Skip the pictures. Quote every line below, exactly, from the one with "Viewport: 1424px width, 865px" through the final line.
┏━━
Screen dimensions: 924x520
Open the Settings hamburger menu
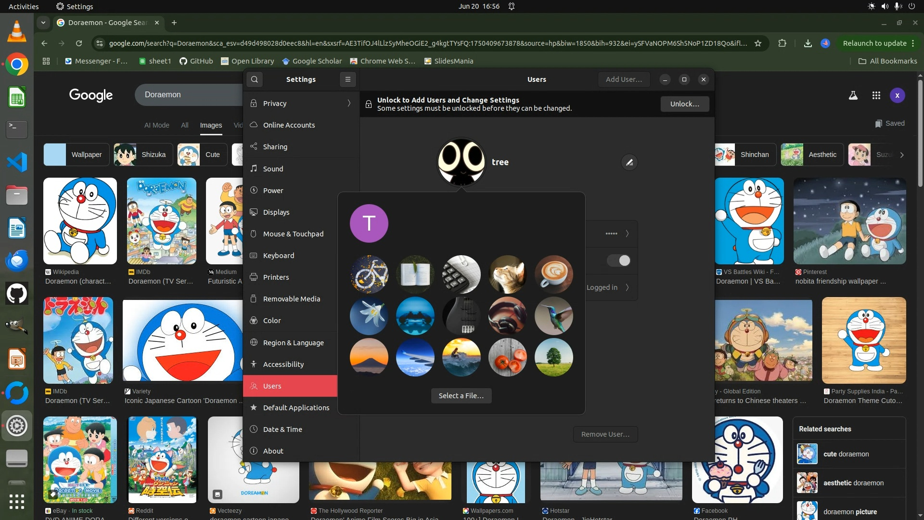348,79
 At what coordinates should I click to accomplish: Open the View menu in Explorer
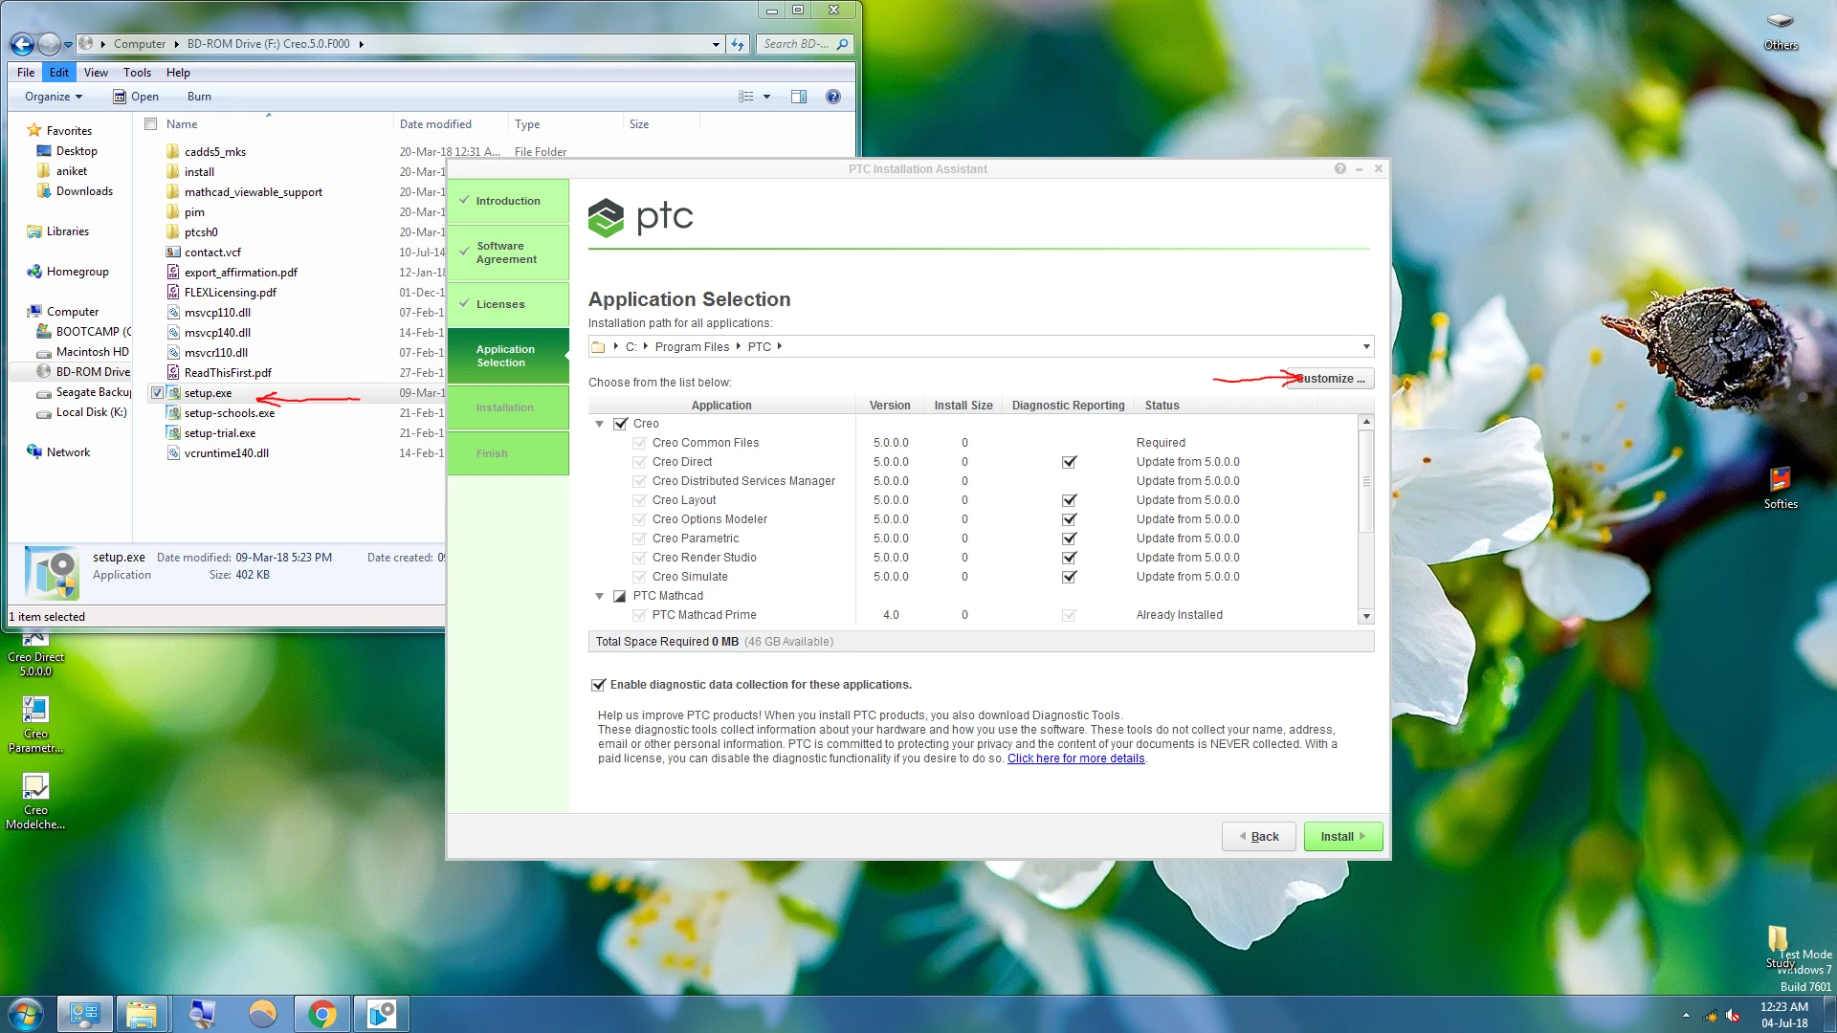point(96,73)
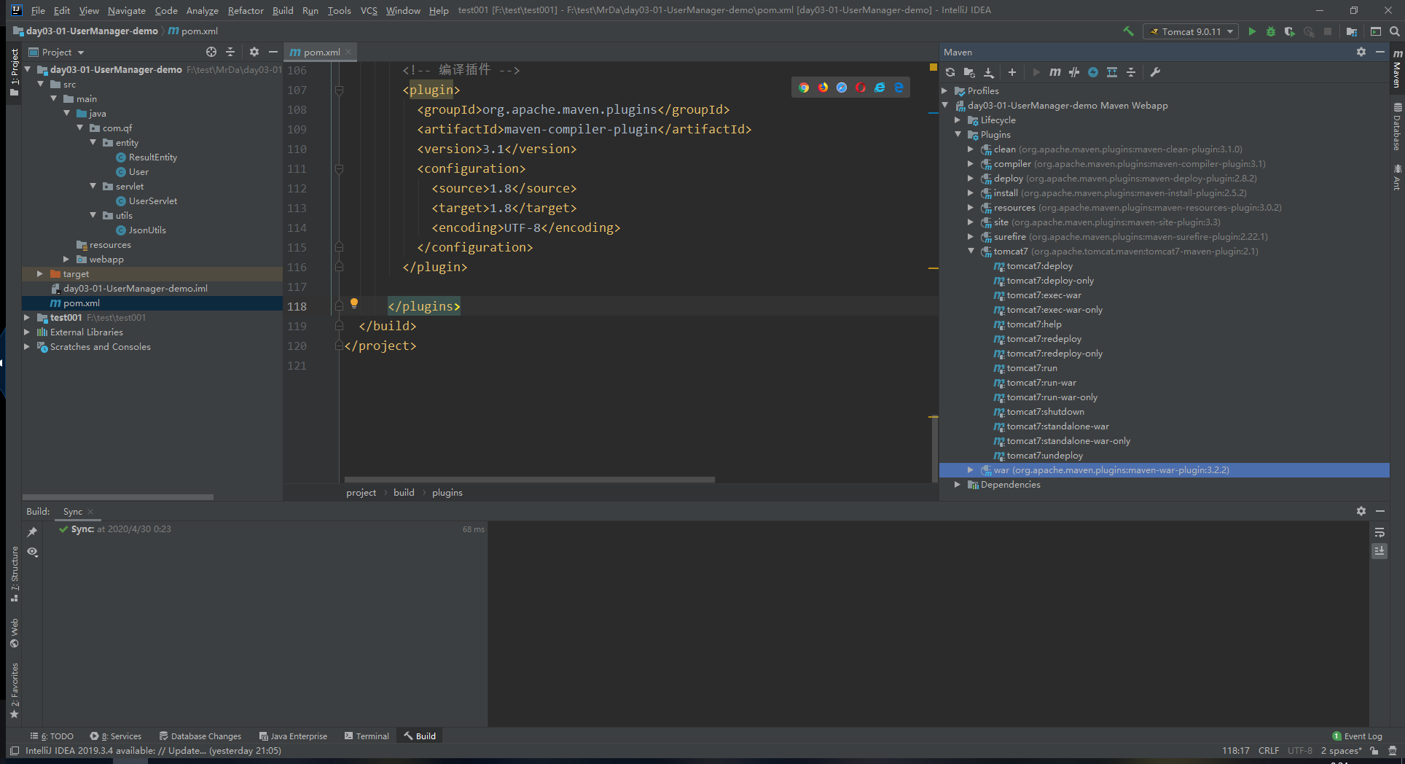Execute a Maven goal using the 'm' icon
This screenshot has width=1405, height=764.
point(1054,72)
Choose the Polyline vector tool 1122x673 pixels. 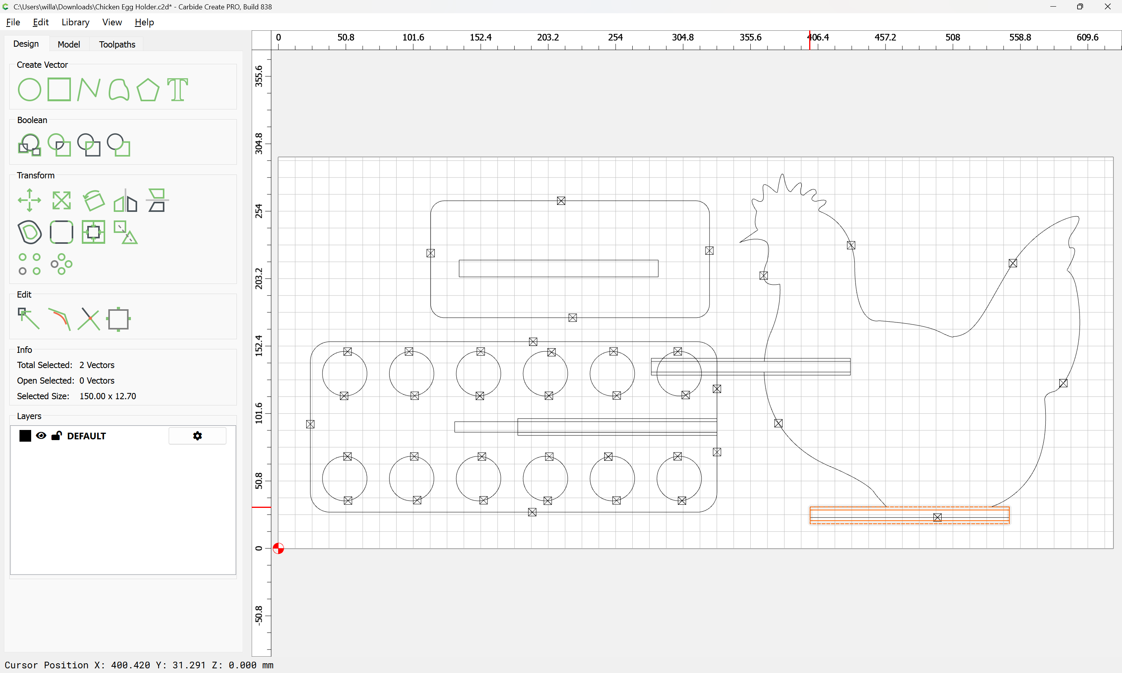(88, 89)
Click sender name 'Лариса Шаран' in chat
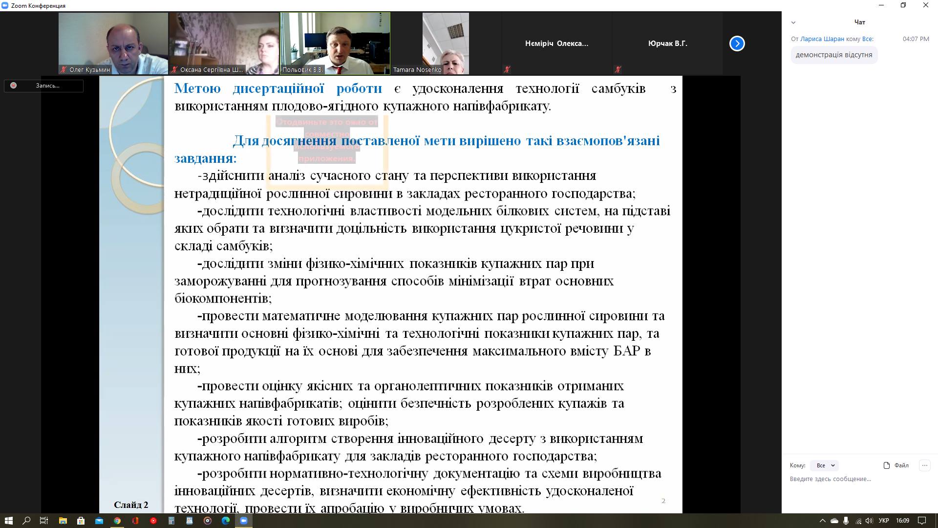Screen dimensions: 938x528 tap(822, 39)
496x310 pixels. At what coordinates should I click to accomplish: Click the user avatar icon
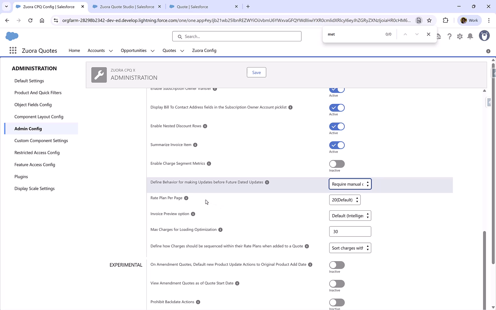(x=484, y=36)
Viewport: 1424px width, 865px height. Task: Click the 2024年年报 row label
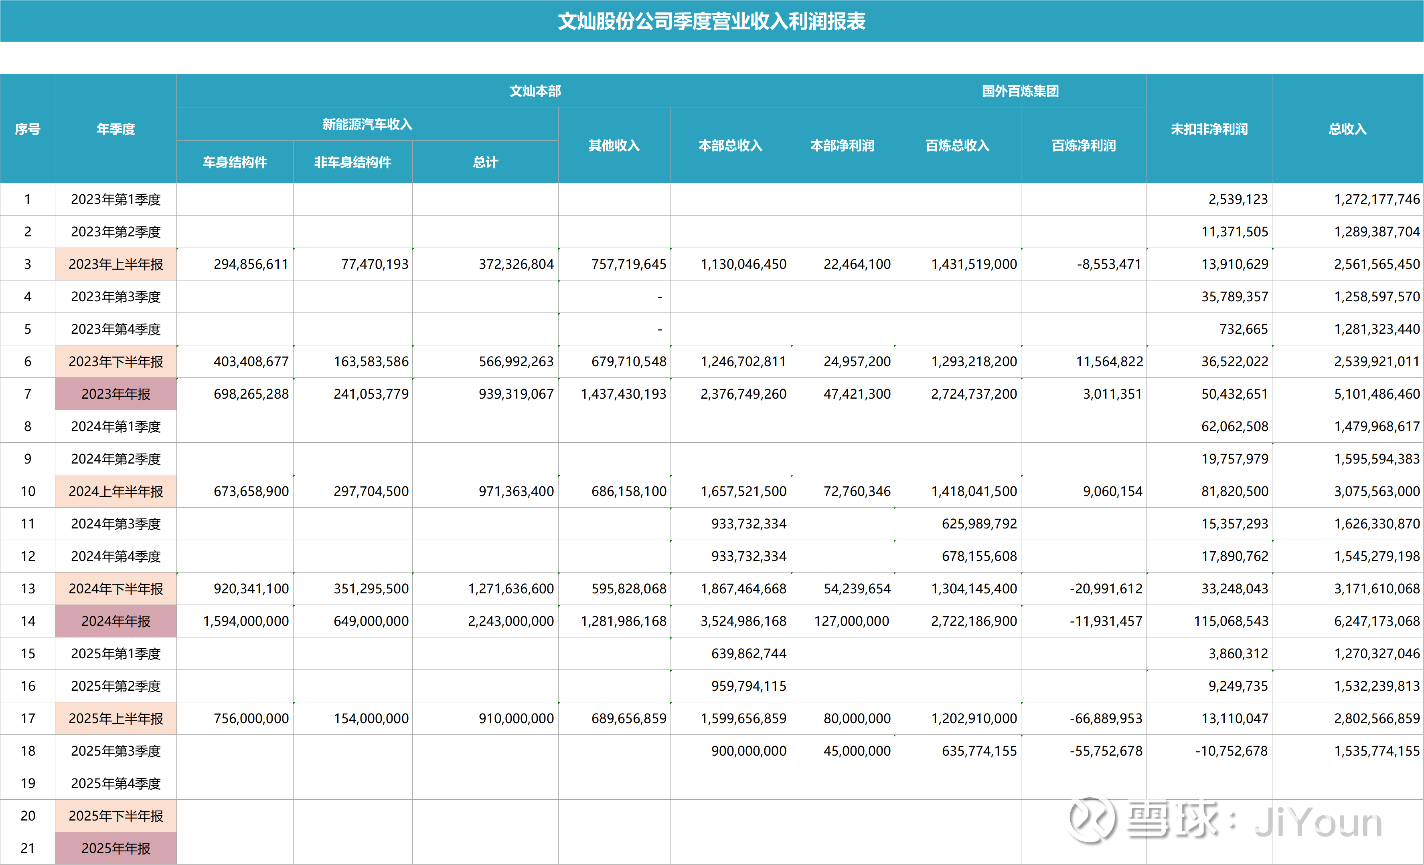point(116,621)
┗━━
**Result of the task:**
Viewport: 1424px width, 865px height. Task: Click the 2024年年报 row label
point(116,621)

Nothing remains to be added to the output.